The single biggest optimisation you can perform on a code like that one is to use resident threads and increase the number of transactions each thread performs. While the CUDA block scheduling model is pretty lightweight, it isn't free, and launching a lot blocks containing threads which do only a single memory load and single memory store will accrue a lot of block scheduling overhead.
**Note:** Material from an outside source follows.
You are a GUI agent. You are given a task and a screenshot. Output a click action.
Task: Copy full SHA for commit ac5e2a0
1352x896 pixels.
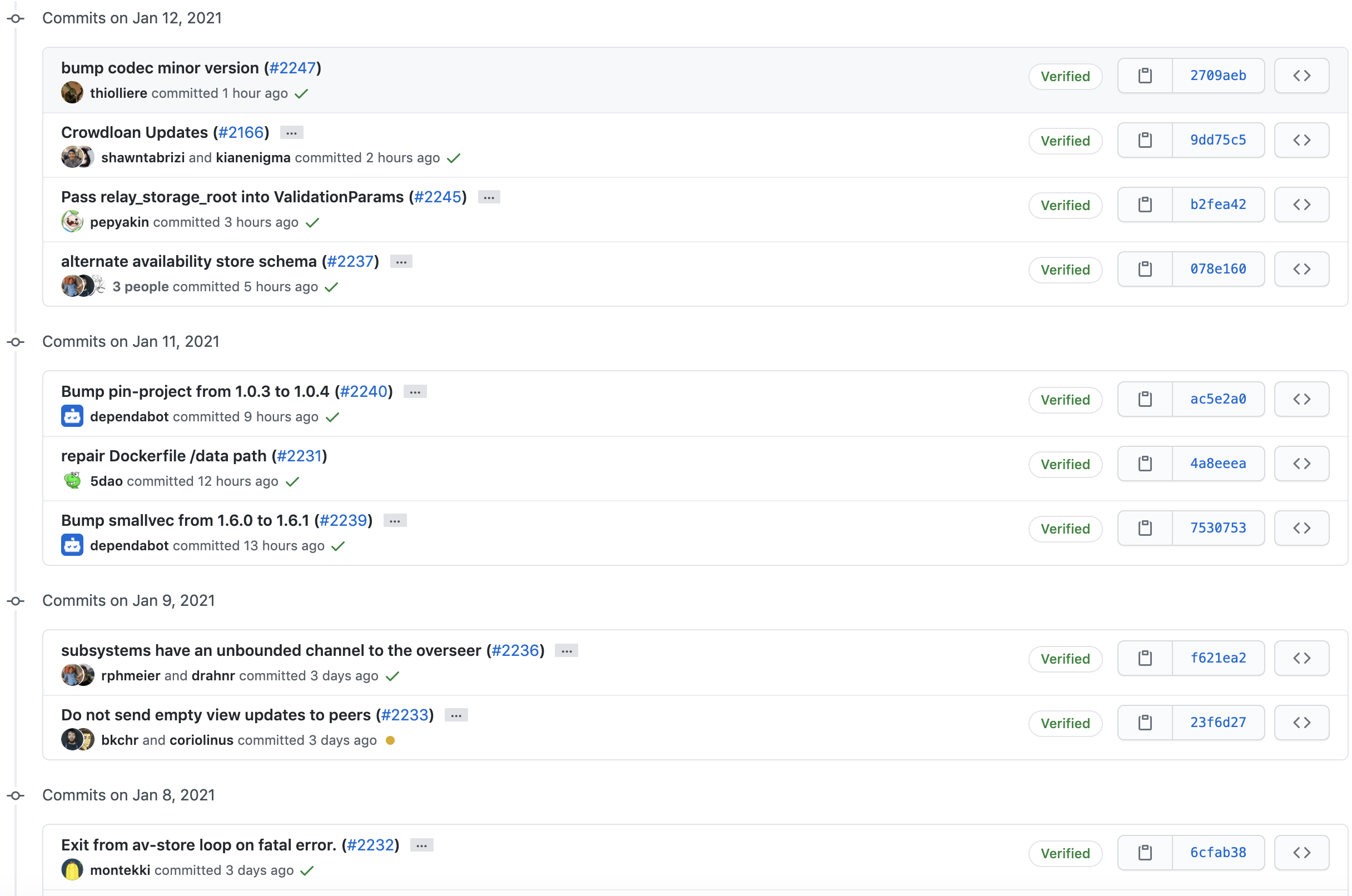click(x=1145, y=399)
So only launch as many blocks as will "fill" the all the SM of your GPU and have each thread do more work.
The second obvious optimization is switch to 128 byte memory transactions for loads, which should give you a tangible bandwidth utilization gain. On a Fermi or Kepler GPU this won't give as large a performance boost as on first and second generation hardware.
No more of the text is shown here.